La seule sanction valable si l'entreprise ne se met pas en conformité avec la loi en déclarant les travailleurs illégaux qu'elle emploie, est la résiliation du marché. Voilà une menace de nature à inquiéter l'entreprise. Si elle est supprimé du texte, les entrepreneurs pourront continuer à employer des travailleurs de manière illégale sans les déclarer, faire ce qu'ils veulent jusqu'à la fin du chantier, et donc garder les travailleurs illégaux. Ce n'est pas admissible.
M. Jean-Pierre Fourcade, président de la commission. Je demande la parole.
M. le président. La parole est à M. le président de la commission.
M. Jean-Pierre Fourcade, président de la commission. Je ne prétends pas convaincre Mme Dusseau,...
M. Jean Chérioux. A l'impossible nul n'est tenu ! (Sourires.)
M. Jean-Pierre Fourcade, président de la commission. ...mais je voudrais tout de même que l'on en revienne à la réalité.
Avec l'aide du Gouvernement et de l'Assemblée nationale, nous avons, ma chère collègue, étendu aux délégations de service public le champ d'application du présent texte.

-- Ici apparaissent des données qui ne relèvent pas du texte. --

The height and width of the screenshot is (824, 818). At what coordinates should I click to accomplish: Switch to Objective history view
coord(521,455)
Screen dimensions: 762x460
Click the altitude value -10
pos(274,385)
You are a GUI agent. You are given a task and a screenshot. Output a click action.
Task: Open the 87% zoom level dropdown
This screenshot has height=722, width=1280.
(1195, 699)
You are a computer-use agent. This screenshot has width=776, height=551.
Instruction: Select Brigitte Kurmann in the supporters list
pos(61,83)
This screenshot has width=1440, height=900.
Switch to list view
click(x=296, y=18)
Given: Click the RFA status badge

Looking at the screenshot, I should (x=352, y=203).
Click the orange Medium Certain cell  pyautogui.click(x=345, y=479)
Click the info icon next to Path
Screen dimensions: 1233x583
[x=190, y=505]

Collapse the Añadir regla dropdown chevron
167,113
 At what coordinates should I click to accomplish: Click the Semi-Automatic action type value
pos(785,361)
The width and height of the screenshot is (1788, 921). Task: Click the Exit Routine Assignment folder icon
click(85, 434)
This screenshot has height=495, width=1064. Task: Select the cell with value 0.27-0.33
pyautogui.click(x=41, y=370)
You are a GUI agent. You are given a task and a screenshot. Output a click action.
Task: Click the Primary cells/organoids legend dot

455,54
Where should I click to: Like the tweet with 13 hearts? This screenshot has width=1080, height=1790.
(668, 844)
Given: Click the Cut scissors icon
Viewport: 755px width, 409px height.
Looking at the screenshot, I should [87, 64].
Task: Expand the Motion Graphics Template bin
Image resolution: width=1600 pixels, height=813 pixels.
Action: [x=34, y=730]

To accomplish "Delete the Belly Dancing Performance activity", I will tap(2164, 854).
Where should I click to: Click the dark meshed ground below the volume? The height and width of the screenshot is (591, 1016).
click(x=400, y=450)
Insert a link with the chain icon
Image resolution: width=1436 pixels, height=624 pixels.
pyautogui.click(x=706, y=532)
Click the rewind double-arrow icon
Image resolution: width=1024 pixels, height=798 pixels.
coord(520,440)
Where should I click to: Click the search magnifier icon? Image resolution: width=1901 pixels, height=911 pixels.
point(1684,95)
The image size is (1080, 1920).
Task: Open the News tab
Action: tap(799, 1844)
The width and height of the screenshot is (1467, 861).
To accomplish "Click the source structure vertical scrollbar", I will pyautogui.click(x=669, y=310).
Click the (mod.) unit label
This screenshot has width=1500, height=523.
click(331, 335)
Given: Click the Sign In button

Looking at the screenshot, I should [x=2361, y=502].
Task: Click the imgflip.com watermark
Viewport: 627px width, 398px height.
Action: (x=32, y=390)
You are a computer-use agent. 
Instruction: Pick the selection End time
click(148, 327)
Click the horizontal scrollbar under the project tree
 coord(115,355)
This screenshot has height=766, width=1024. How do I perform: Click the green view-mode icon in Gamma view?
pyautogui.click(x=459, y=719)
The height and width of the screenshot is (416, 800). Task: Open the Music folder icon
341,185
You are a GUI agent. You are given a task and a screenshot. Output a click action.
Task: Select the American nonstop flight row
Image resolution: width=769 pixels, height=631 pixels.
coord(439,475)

Prenons le cas d'une collectivité territoriale qui a fait une délégation de service public de dix ou quinze ans et qui devra l'interrompre parce qu'un agent de contrôle - et nous avons largement étendu les perspectives de contrôle ! - a dénoncé l'emploi d'un travailleur non déclaré ou en situation illégale.
Mme Joëlle Dusseau. Il s'agit de la non-régularisation, pas de l'illégalité ! Vous déformez mon propos.
M. Jean-Pierre Fourcade, président de la commission. Il est demandé à l'entreprise de régulariser sa situation dans un délai de quinze jours. Si cette régularisation pouvait être effectuée sur une plus longue période, une sanction définitive pourrait être envisagée. Mais qu'est-ce que quinze jours dans les relations entre une entreprise et une collectivité locale pour un marché de longue durée ? C'est avoir une conception totalement irréaliste de la situation !
L'entreprise fera tout ce qu'elle peut pour régulariser sa situation dans le délai prévu. Si néanmoins elle souhaite un délai supplémentaire, la collectivité concédante le lui accordera, mais les sanctions pénales commenceront à courir. Par conséquent, puisqu'une sanction pénale est prévue, ne désorganisez pas la vie de l'ensemble des collectivités territoriales avec un sabre de bois ! En ce qui me concerne, j'ai une certaine expérience parlementaire et je suis hostile à de telles dispositions qui sont si dissuasives qu'elles ne sont jamais appliquées. (Applaudissements sur les travées des Républicains et Indépendants et du RPR.)
Mme Anne-Marie Couderc, ministre délégué. Je demande la parole.
M. le président. La parole est à Mme le ministre.
Mme Anne-Marie Couderc, ministre délégué. Après M. Fourcade, je tiens à redire à Mme Dusseau qu'à défaut de la résiliation quasi immédiate du marché le procès-verbal constatant le travail illégal est transmis au parquet ; la sanction sera donc automatique. Or, les sanctions, comme vous le savez, sont notamment d'ordre économique et financier et sont calculées en fonction du nombre de travailleurs en situation illégale. Aussi avons-nous fait en sorte que ces sanctions financières rendent totalement dissuasive la pratique du travail illégal. En effet, il reviendra beaucoup plus cher à l'entreprise de se maintenir dans une situation illégale que de se mettre en conformité avec la loi.
Ainsi, la conjonction de l'ensemble de ce dispositif de sanctions doit nous permettre d'atteindre l'objectif que nous nous sommes fixé et qui consiste à faire cesser la situation illégale rapidement.
M. le président. Personne ne demande plus la parole ?...
Je mets aux voix l'amendement n° 4 rectifié, accepté par le Gouvernement.
(L'amendement est adopté.)
M. le président. Personne ne demande la parole ?...
Je mets aux voix l'article 10 ter, ainsi modifié.
(L'article 10 ter est adopté.)
M. le président. Les autres dispositions du projet de loi ne font pas l'objet de la deuxième lecture.